The guideline was first suggested in February 2016 at a Developers Workgroup meeting in Graz, Austria, says Steve Halliday, the RAIN RFID Alliance’s president. “One of our end-user members raised the prospect of having an easy way to talk to all of his readers,” he says, “no matter what brand they are.”

For end users and systems integrators, the challenge is to have a hardware-agnostic system that will operate with any make or model of UHF RFID reader. Traditionally, all reader manufacturers have provided their own proprietary command protocols and software APIs. For integrators, Halliday explains, that provides multiple challenges. “For example,” he says, “when installing readers at loading docks, for internal track-and-trace, and handhelds,” he says, the software of end users or integrators had to be programmed to control a variety of readers in a single deployment, and to accommodate additional readers as they were added.

“The same situation occurs when the integrator takes their software application and wants to re-use it for the next deployment,” Halliday says, and that end user specifies a different reader than the one the system already supports. In each case, systems integrators would then have to develop a custom solution for a deployment’s reader hardware, adding complexity and excess effort, and resulting in solutions that were more complex than they needed to be. In addition, inefficient and complex standard interfaces (or APIs) led the integrators to ignore some of the often-used features of the interfaces, and to ultimately develop their own reader interfaces, resulting in a lack of reader interoperability and support for all of the intended features.

The lack of a single interface protocol was a problem for large integrators that provide Internet of Things (IoT) services with many different systems being integrated, as well as for small system or service providers. This is especially true for scenarios in which small systems have the potential to become large and distributed, or be packaged into turnkey solutions for multiple deployments. “The RCI guideline helps everyone by reducing the need for RAIN air-interface protocol experts,” Halliday says, “which are scarce and, as such, are not available to the many smaller integrators.”

The JSON is a hierarchical set of field names and field values in a lightweight data-interchange format that is easy for humans to read and write. Using JSON, the RCI guideline specifies profiles with default field values which describe what a reader must do to inventory and access tags, such as performing additional reads or writes, or managing sensor and crypto functions. The guideline allows vendors to use fields in its default mode, so that they can build readers for dedicated purposes. “Such specific readers will typically use a much smaller set of fields,” Halliday notes. This, he explains, “makes it easier to develop with, deploy, and operate.”

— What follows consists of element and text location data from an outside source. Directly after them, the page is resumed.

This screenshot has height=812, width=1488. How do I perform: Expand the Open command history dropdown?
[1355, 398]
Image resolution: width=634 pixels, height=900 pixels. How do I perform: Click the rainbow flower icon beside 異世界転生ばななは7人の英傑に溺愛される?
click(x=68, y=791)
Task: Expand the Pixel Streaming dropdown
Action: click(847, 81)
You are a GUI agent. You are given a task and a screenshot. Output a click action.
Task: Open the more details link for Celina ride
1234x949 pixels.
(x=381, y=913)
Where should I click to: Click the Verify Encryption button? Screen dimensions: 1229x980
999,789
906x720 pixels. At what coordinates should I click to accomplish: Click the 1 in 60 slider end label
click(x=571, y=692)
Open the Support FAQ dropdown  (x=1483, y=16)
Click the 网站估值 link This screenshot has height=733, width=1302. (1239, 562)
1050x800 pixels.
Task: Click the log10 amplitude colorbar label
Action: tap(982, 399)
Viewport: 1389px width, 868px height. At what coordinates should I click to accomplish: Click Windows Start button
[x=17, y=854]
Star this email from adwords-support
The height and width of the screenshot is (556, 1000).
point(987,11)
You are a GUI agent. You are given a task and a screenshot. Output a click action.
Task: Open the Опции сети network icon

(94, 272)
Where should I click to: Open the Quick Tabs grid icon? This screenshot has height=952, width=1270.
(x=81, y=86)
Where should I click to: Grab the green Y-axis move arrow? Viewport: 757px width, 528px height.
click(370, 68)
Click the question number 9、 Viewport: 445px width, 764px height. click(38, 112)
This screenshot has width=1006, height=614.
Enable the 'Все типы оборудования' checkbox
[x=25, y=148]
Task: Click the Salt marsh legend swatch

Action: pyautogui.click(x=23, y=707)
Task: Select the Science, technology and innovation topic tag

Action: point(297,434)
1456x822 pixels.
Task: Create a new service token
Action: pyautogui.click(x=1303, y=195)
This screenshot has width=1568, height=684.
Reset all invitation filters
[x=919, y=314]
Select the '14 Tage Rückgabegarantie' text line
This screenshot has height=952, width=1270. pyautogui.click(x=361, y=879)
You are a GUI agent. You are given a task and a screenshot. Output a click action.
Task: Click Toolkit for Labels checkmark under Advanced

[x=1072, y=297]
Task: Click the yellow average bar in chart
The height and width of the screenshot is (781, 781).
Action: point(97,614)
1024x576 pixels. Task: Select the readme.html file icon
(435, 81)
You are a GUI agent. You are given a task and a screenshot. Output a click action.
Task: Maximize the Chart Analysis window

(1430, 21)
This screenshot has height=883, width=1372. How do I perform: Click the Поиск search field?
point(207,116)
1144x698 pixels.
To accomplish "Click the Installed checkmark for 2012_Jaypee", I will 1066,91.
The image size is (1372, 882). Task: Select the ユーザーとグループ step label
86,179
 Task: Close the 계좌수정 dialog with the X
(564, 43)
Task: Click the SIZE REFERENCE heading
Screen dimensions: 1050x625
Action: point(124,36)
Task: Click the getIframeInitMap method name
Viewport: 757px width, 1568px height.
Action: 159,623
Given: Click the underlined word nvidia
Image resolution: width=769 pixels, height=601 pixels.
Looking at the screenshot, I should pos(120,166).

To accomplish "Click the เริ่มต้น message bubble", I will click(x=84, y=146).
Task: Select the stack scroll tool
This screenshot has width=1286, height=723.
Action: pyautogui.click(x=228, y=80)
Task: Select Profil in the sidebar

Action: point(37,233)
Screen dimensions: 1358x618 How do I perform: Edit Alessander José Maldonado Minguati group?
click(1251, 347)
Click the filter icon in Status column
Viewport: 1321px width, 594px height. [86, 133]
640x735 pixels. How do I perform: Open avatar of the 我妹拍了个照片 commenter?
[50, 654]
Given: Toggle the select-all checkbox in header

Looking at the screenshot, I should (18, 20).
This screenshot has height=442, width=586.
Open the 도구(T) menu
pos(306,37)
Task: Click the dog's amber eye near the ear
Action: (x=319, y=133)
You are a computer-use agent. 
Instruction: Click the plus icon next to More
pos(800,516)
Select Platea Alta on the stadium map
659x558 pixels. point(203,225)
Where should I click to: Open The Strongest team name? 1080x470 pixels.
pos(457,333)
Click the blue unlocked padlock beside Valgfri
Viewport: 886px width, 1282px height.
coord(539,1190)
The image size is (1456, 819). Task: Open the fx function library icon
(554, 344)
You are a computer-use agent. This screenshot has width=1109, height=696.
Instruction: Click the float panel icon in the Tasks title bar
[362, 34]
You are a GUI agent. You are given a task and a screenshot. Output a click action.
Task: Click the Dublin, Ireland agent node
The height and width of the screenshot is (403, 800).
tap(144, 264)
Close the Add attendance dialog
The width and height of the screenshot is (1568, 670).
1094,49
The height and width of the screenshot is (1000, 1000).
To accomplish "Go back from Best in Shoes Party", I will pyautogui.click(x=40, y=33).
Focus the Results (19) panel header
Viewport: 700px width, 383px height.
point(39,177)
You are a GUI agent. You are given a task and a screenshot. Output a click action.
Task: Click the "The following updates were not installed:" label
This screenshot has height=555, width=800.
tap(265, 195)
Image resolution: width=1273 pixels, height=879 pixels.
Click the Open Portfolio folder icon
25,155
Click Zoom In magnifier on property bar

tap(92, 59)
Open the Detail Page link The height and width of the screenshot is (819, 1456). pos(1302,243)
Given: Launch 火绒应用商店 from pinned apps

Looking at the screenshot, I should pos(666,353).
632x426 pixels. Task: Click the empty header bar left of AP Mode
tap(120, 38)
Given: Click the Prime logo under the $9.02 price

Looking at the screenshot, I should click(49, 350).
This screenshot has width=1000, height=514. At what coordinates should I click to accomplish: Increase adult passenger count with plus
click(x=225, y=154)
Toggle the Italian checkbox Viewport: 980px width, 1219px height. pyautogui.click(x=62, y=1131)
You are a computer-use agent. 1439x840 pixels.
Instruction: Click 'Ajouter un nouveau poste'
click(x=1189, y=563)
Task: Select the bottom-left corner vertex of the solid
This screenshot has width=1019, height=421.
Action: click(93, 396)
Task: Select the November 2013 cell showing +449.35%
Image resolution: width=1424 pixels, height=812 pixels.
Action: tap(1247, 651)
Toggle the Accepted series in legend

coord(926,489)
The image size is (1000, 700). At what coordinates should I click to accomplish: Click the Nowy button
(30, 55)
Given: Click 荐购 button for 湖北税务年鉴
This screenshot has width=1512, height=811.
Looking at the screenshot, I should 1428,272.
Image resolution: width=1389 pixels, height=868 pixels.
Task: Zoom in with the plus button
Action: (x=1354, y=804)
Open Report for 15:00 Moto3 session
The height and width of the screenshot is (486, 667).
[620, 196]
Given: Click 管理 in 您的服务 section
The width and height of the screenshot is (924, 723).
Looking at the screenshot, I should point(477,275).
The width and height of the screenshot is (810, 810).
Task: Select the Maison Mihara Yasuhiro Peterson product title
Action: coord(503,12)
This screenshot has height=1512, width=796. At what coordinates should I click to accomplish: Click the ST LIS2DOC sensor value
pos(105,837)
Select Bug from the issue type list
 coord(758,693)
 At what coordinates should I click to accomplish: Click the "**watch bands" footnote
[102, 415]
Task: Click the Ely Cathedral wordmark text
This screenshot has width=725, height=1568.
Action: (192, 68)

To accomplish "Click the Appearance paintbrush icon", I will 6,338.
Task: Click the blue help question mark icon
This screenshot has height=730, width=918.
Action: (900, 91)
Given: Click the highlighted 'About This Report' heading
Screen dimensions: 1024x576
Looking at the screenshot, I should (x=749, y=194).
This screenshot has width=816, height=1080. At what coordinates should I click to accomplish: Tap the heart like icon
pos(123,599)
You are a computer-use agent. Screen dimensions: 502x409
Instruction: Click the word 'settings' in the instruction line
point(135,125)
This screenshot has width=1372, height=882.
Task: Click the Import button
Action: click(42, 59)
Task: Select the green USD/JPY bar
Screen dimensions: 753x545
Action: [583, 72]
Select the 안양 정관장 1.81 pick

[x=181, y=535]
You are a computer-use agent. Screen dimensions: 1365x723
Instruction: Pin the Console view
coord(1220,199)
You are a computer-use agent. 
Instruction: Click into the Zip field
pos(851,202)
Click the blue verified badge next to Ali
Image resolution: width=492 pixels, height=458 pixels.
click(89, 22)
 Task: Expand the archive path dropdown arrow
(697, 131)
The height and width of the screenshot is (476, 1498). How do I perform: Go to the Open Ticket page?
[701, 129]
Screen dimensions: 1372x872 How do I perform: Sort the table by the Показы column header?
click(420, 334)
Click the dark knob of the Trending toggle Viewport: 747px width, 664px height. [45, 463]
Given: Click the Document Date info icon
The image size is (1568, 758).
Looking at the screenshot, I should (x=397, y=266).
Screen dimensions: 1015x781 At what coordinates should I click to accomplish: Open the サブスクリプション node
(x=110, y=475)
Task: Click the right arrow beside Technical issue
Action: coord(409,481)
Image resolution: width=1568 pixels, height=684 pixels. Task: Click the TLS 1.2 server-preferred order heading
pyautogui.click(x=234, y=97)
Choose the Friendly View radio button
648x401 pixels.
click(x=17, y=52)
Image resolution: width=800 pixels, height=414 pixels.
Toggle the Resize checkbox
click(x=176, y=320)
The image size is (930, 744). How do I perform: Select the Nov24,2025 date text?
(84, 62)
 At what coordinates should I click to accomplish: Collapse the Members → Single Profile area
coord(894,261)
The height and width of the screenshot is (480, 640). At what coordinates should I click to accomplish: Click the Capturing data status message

The profiles can be used to create solutions in which specific commands are repeatedly carried out. For example, a retailer might not want to read tags on non-retail items. The application, therefore, can set up a profile to read only relevant GS1 EPC tags. Another example, Halliday says, is an application using vehicle tags for which the ISO data structure is used. In this case, the profile would be set up to read only the ISO vehicle tags, and to ignore all tags on retail items or vehicle parts.

The next guideline release is expected to provide data interpretation for sensor tags, and potentially for crypto tags as well. Future guidelines will provide interoperability with other protocols or communication standards, the workgroup reports. “RCI aims to provide the method for all RAIN applications to be good neighbors,” Halliday states. “Just imagine where the Web would be if webpage designers had to make different pages for different browsers.”

The RAIN RFID Alliance expects the guideline will be implemented by technology vendors. This, according to Halliday, will ultimately enable RFID technology to be used “from the grassroots, Raspberry Pi, hobbyist or students to the serious IoT and cloud service providers, and especially the integrators.”

The RCI Guideline can be downloaded at no cost at the RAIN RFID Alliance website.